Date
28 May 2017
VW installed devices on some of its diesel vehicles that would cause their emissions control systems to underperform or shut down when the cars were on the road but not during emissions tests. Photo: Reuters
VW installed devices on some of its diesel vehicles that would cause their emissions control systems to underperform or shut down when the cars were on the road but not during emissions tests. Photo: Reuters

US sues VW under Clean Air Act; fines could top US$90 bln

The US Justice Department filed a civil lawsuit Monday against Volkswagen AG for allegedly violating the Clean Air Act by installing illegal devices to impair emission control systems in nearly 600,000 vehicles.

The allegations against Volkswagen, along with its Audi and Porsche units, carry penalties that could cost the German carmaker billions of dollars, a senior department official said.

VW could, in theory, face fines exceeding US$90 billion, or as much as US$37,500 per vehicle per violation of the law, based on the complaint, Reuters reported.

The lawsuit, filed on behalf of the Environmental Protection Agency, accuses Volkswagen of four counts of violating the Clean Air Act, including tampering with the emissions control system and failing to report violations.

“We’re alleging that they knew what they were doing, they intentionally violated the law and that the consequences were significant to health,” the official said.

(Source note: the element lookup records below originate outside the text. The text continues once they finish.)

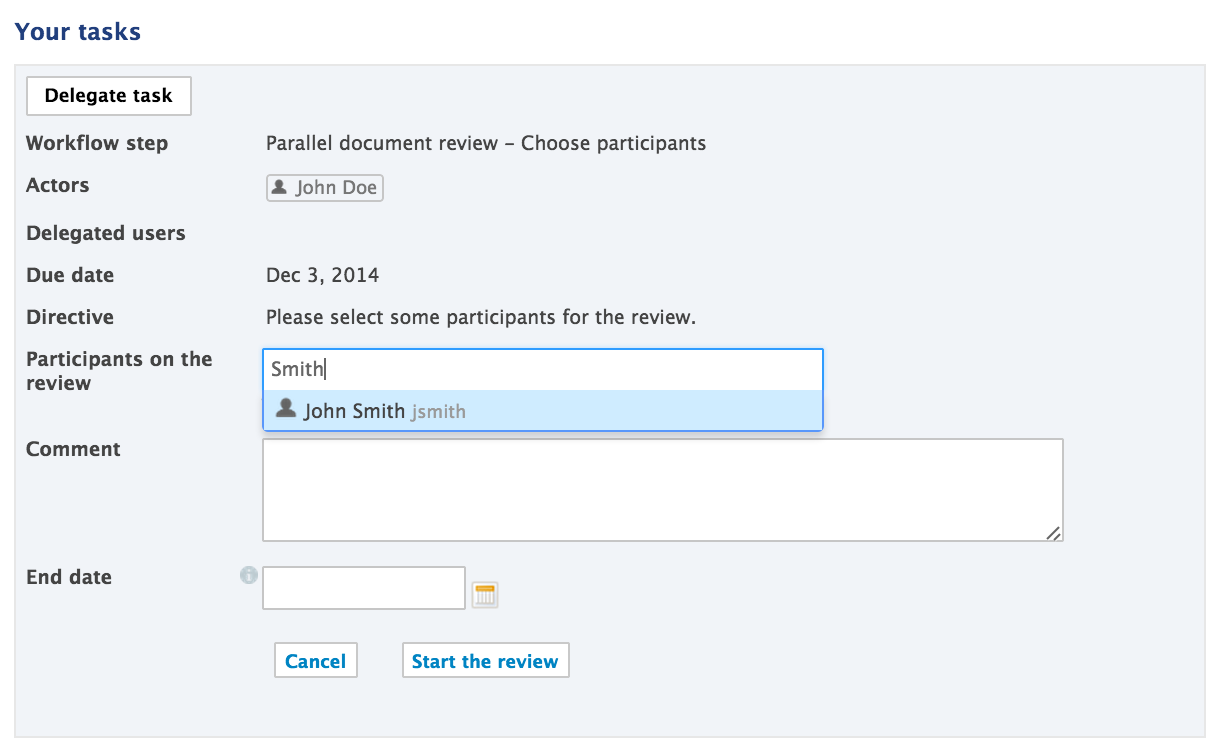Click the Comment box resize grip
Image resolution: width=1208 pixels, height=738 pixels.
[x=1053, y=533]
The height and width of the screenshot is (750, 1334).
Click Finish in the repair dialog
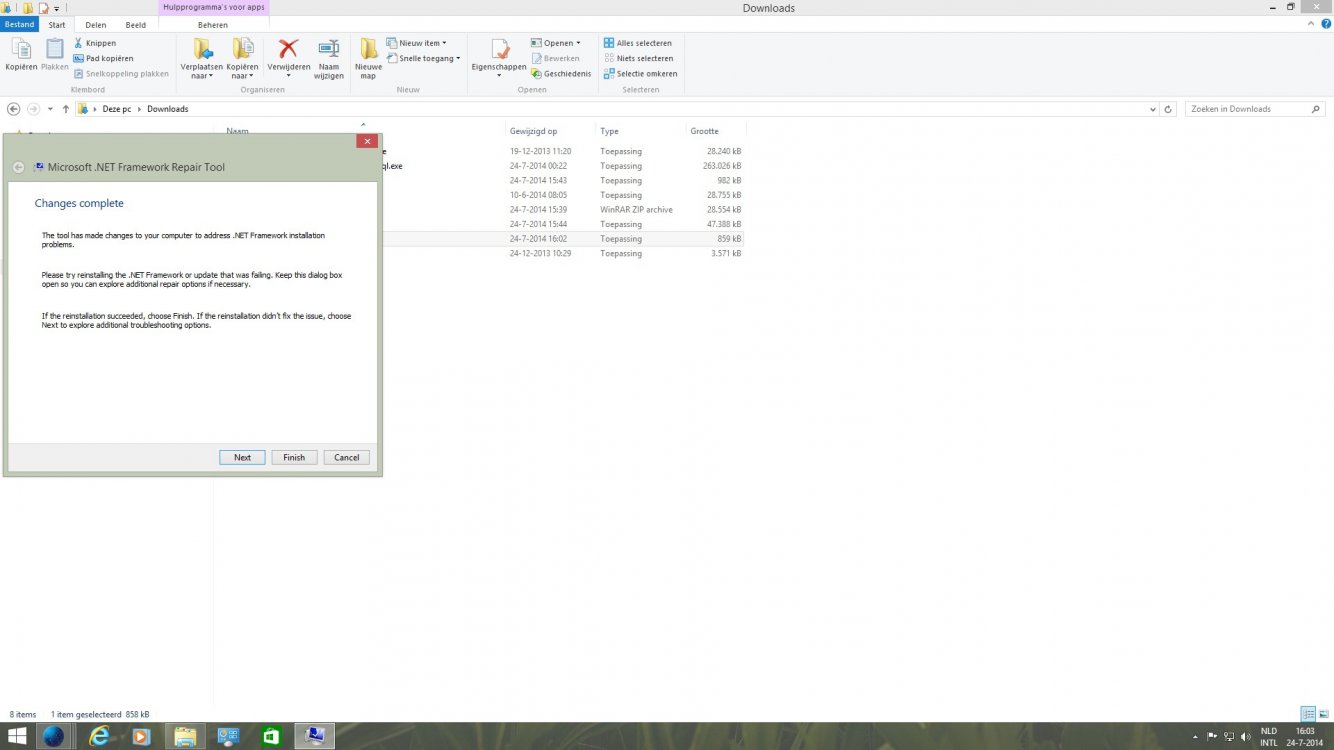pyautogui.click(x=294, y=457)
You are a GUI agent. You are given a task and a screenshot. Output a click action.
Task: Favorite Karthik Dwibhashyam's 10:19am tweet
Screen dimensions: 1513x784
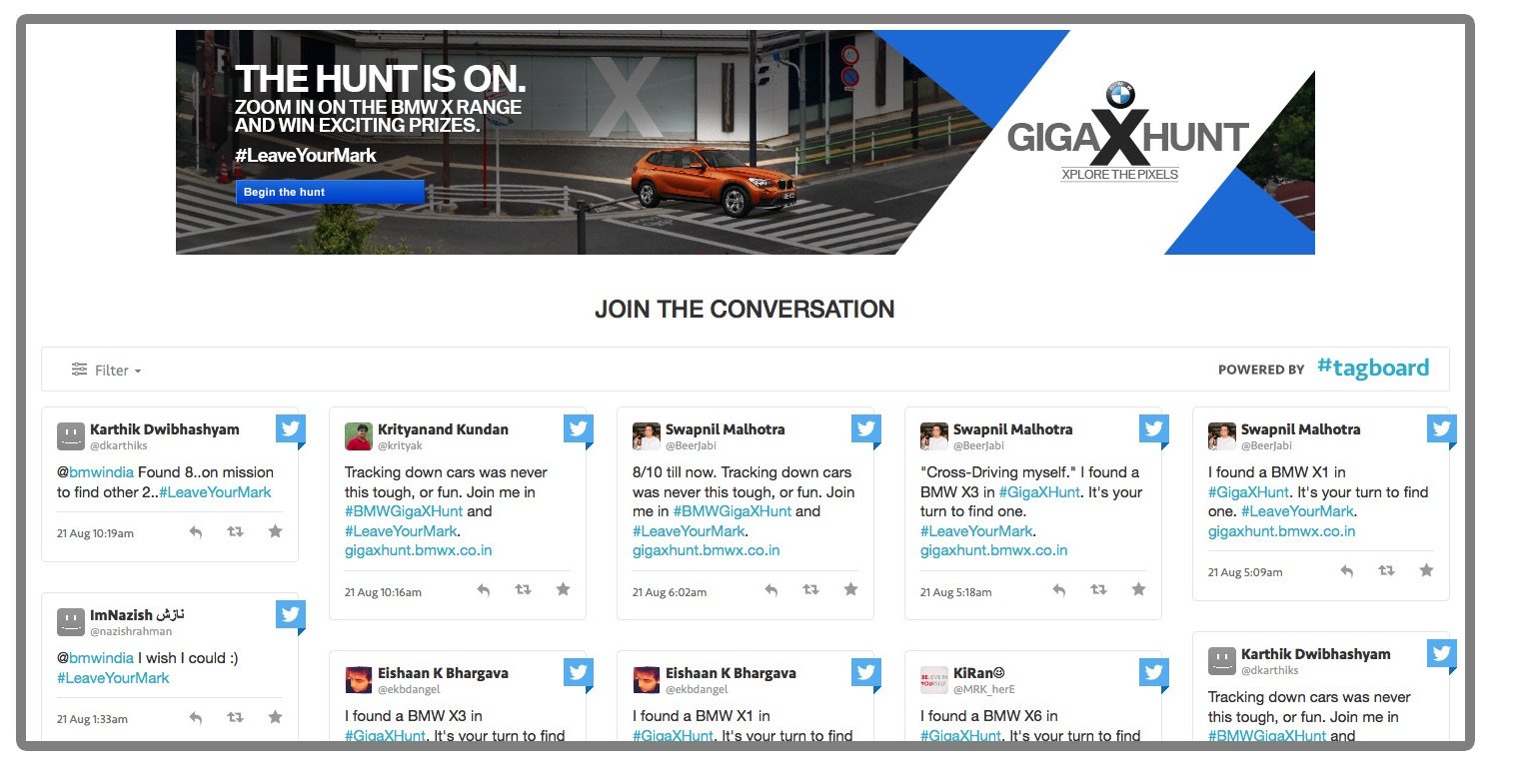(x=275, y=531)
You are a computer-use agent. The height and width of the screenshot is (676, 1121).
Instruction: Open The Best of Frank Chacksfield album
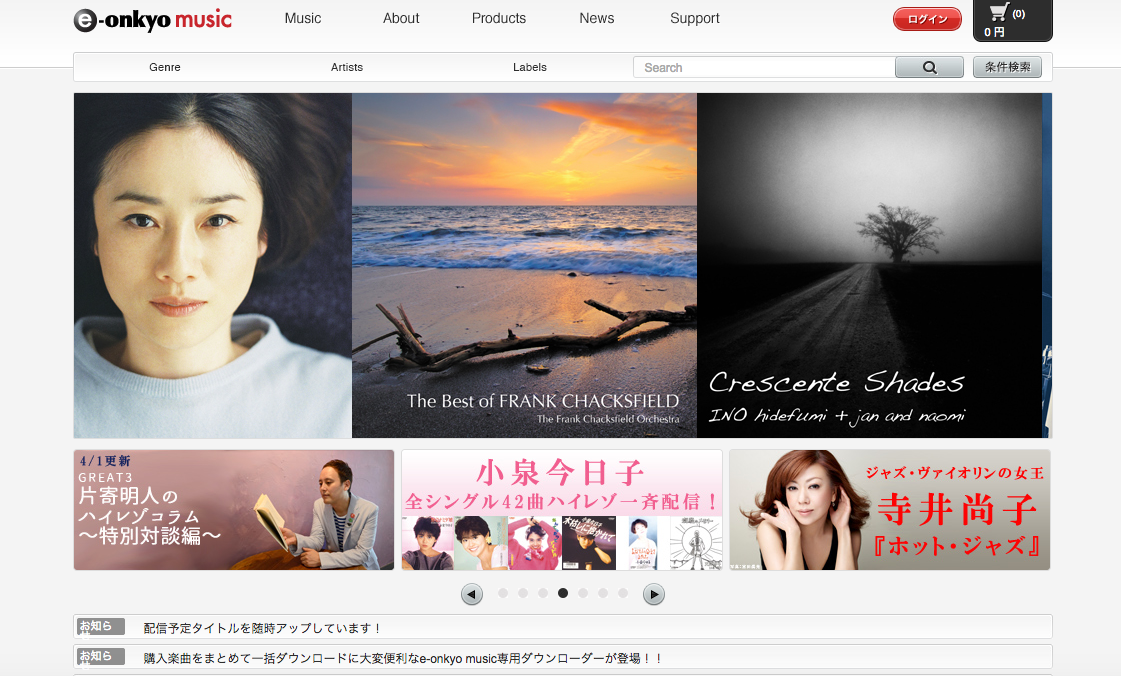pyautogui.click(x=524, y=265)
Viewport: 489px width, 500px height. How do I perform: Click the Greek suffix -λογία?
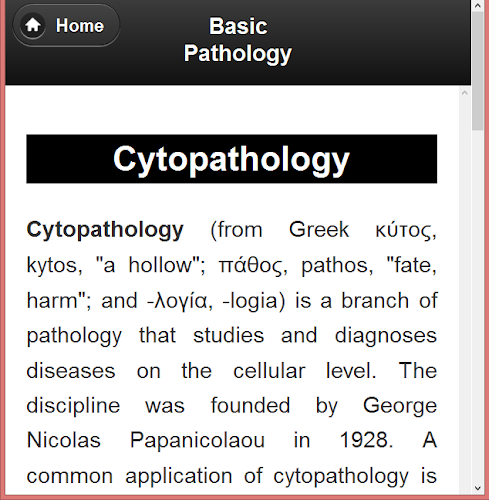tap(180, 301)
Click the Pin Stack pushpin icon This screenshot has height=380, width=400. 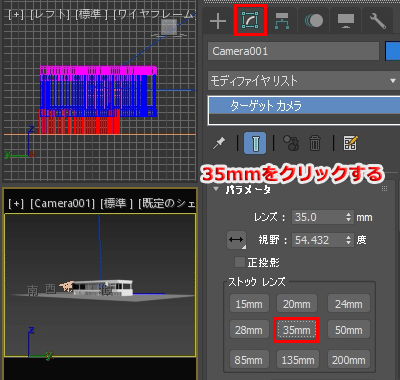(219, 143)
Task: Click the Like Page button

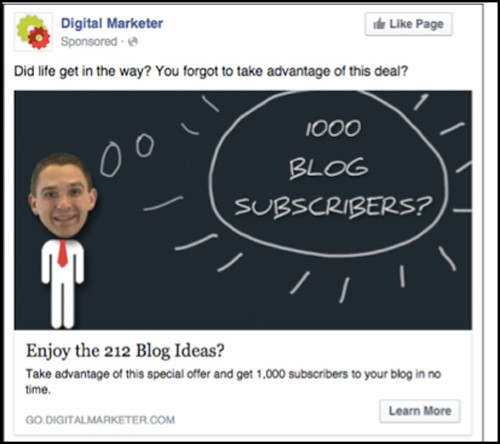Action: 409,24
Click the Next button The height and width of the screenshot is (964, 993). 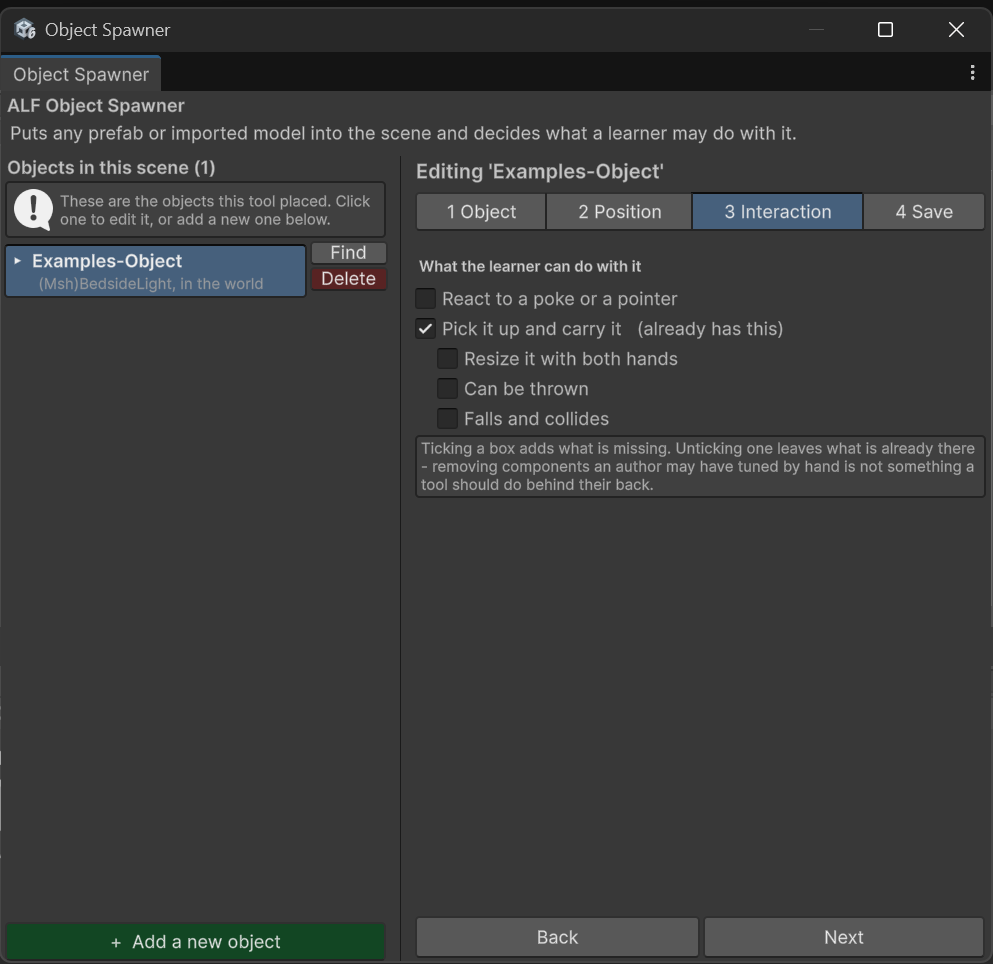pos(844,937)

The Justice Department has also been investigating criminal fraud allegations against Volkswagen for misleading US consumers and regulators. Criminal charges would require a higher burden of proof than the civil lawsuit.

The lawsuit reflects the expanding number of allegations against Volkswagen since the company first admitted in September it had installed cheat devices in several of its 2.0 liter diesel vehicle models.

To cheat the emissions controls, Volkswagen installed software that allowed the vehicles to detect when they were being tested on a flatbed.

When the vehicles detected they were actually on the road, the software caused the emissions control systems to underperform or shut down, the government said, allowing the cars to emit dangerous levels of air pollution.